Monday, May 21, 2018

Memoization: an easy way to mock dependencies

Years ago I wrote about a simple method to get the benefits of memoization for any commandline application whose outputs are a function of its commandline arguments. I used this technique this year while implementing multivcs_query, a utility for examining software source which spans multiple (and possibly incompatible) source code repositories. The tests for multivcs_query call out to all the major source control repository types, including git, subversion, perforce and even a variant of ClearCase. Memoization is key for the tests to run fast because of the dispiriting slowness of some of the source control programs multivcs_query supports.*

It occurred to me a bit later that a broader purpose could be served by memoization in this instance. One of the least attractive aspects of multivcs_query is its testing dependency on the existence of such a variety of source control management systems and also particular code lines which will surely not exist on most people's servers. I had thought about having some sort of bootstrap code which would establish simple code lines with enough content and history to support the tests I need to run, but of course that would be a significant amount of work and also keep the unfortunate assumption that the source control systems involved are even installed on the local system, a good bet with git, but probably not with any of the others. But if multivcs_query uses wrappers with memoization for its interactions with every source control systems it uses, then all I need to do is seed the memoization cache with appropriate data and my tests will work even if none of the source control systems exist on a local server. For each request, the memoization layer will see a hit in the cache and immediately return valid results, never even attempting to run the (possibly non-existent) version control systems that are theoretically involved. And that means I can pursue develop work for multivcs_query on a laptop which naturally has none of the server-side source control software installed.

To make this beautiful vision a reality, a several of pieces of work were required.

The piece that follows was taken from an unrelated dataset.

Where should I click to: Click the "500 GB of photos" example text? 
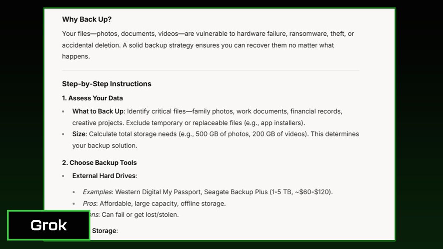pyautogui.click(x=222, y=134)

  • I had to change cache.pl not to generate its cached result files by simply concatenating the inputs -- I was immediately exceeding the filename maximum length with calls referring to multiple source code files. So instead what I do is follow the old method to generate a (sometimes very long) string key, and then just call cksum with that key to make a unique ID.
  • Then, to avoid cache contents becoming unmanageably opaque, I also save a companion file with a
    .cmd
    suffix recording the actual command that was run.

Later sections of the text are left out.